• ASSIGNMENT
Nothing but the lines from the one with "Click the stop/interrupt" through the final line of the listing should appear in the answer, each copied exactly.

════════

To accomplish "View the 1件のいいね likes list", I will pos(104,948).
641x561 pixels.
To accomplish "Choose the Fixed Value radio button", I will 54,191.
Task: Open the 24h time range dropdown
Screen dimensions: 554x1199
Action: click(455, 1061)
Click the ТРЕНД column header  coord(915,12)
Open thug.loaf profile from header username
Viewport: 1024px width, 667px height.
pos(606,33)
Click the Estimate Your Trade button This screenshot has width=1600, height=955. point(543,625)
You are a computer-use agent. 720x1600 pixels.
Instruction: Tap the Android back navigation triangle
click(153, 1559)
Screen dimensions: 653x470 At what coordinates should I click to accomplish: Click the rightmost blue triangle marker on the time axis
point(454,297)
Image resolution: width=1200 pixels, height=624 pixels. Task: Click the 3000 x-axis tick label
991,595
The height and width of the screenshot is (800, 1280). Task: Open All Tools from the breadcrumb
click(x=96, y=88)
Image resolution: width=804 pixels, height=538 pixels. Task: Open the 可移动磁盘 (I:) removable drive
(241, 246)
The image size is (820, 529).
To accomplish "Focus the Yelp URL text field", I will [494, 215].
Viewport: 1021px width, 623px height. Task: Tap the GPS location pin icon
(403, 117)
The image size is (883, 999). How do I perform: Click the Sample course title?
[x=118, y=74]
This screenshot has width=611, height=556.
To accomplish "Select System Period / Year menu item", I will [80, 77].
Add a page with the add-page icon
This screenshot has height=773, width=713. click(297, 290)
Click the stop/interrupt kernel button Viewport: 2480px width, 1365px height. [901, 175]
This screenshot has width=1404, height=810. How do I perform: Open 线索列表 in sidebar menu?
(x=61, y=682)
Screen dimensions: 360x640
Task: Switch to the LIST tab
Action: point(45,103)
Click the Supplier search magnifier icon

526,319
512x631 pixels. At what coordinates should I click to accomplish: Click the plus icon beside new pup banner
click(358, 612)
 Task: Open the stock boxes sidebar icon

════════

• RESPONSE
Click the stop/interrupt kernel button Viewport: 2480px width, 1365px height. [901, 175]
This screenshot has width=1404, height=810. How do I perform: Open 线索列表 in sidebar menu?
(x=61, y=682)
Screen dimensions: 360x640
Task: Switch to the LIST tab
Action: point(45,103)
Click the Supplier search magnifier icon

526,319
512x631 pixels. At what coordinates should I click to accomplish: Click the plus icon beside new pup banner
click(358, 612)
 Task: Open the stock boxes sidebar icon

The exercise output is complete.